Though the ash content of the tested bio-lubricant components is not high, the amount of ash is strongly influenced by additives modifying rheological, tribological and other properties [8].

3.1.2 Summary of the results

The study revealed that the maximum FFA yield is obtained using alkaline hydrolysis, when the concentration of the catalyst KOH is 3 M, and the reaction time is 3.5 h. However, for the FFA, extraction is recommended to use 2 M KOH, as during the same reaction time only 1% lower yield is achieved. The optimum duration of the esterification reaction is 2.5 h, and during this reaction time, 80–82% FFA conversion to ester is achieved.

The analysis of the viscosity of the produced bio-lubricants and the filtered fat shows that animal fats octyl ester and fish oil octyl ester can be attributed to 22, fish oil to 32, and animal fats to 46 15380 ISO 2011 viscosity grades. Meanwhile, the highest viscosity index was of fish oil and fish oil octyl ester. The density of the investigated bio-lubricants density ranges from 843 to 918 kg m−3.

It was found that fish oil and their esters had the lowest pour point, and the pour point temperature of animal fats, which even in the room temperature are in a solid form, can be reduced by producing them from lower molecular weight esters.

It was determined that fish oil and its decyl ester have the best oxidation stability and, in order to increase the oxidation stability of bio-lubricants, it is appropriate to use esters in their composition. Fish oil has the largest ash content, and the ash content of their esters is higher than of animal fats esters; in order to reduce the ash content in bio-lubricants, it is appropriate to choose animal fats for their production.

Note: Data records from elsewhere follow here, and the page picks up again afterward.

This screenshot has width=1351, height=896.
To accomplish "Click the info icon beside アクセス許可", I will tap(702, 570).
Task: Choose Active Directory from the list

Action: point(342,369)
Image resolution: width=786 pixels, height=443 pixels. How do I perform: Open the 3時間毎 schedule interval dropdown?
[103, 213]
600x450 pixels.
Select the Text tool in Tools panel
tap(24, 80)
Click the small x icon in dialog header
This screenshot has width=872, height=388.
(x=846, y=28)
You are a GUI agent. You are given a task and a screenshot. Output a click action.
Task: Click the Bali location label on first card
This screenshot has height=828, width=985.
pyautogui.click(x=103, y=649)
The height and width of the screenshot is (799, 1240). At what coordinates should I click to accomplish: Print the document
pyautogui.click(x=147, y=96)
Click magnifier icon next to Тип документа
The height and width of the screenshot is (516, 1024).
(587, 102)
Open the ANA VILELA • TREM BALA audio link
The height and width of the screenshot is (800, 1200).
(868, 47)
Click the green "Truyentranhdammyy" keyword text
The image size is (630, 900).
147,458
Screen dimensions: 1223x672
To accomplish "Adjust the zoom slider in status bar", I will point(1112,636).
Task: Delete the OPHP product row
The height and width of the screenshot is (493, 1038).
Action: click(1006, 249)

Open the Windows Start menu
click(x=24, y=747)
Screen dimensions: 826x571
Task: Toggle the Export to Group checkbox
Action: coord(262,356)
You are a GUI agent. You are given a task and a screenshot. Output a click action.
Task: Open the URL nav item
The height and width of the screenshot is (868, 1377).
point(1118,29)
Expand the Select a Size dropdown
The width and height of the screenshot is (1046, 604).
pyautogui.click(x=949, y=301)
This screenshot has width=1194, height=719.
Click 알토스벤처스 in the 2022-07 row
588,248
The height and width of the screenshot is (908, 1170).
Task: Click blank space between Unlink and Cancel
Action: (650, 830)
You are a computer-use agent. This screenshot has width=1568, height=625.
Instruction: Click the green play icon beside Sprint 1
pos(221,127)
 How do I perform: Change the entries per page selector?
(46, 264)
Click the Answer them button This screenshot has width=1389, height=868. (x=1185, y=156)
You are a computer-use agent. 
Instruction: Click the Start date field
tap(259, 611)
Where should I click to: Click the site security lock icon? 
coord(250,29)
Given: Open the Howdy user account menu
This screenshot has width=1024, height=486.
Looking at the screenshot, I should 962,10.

It is recommended to further study the produced bio-lubricants and improve their quality with additives.

4 Conclusions

  1. 1.

    The comparative analysis shows that the fat containing large amounts of unsaturated acids decreases the pour point of the produced bio-lubricants; saturated acids improve oxidation stability and lubricity properties of bio-lubricants. For these reasons, animal fats, containing a lot of saturated fatty acids, and fish oil containing more unsaturated acids were chosen for bio-lubricant production.

  2. 2.

    During the study by enzymatic and alkaline hydrolysis, free fatty acids were separated from fats and were esterified with octanol and decanol using a heterogeneous catalyst having acidic properties. Four different synthetic esters were obtained: animal fats octyl ester, fish oil octyl ester, animal fats decyl ester, and fish oil decyl ester.

  3. 3.

    The comparative analysis of the quality indicators of the produced esters and pure fat showed the following:

    • Animal fats and fish oil octyl esters can be attributed to 22, fish oil to 32, animal fats to 46 viscosity grades of ISO 15380 2011;

    • The highest viscosity index is of fish oil, animal fats and fish oil octyl esters 217, 197, and 195, respectively;

    • Bio-lubricant density ranges from 843 to 918 kg m−3;

    • Fish oil and fish oil esters of pour point range − 12–− 3 °C, have better low temperature properties;

    • Oxidation stability of the produced esters is 60–80% higher compared to fish oil;

    • Ash content of fish oil esters is 30–50% higher than of animal fats esters.

  4. 4.

    For extraction of free fatty acids, we recommend to use 3.5-h duration alkaline hydrolysis, with aqueous 2 M KOH catalyst solution. The optimum duration of the esterification reaction is 2.5 h. During this reaction time, 80–82% conversion of free fatty acids into ester is achieved. It is recommended to further explore and develop the produced bio-lubricants. These lubricants can be used in maintenance of fishery, forestry, and agriculture equipment, as these are economy sectors most sensitive to indecomposable biological pollutants that can travel through the food chain.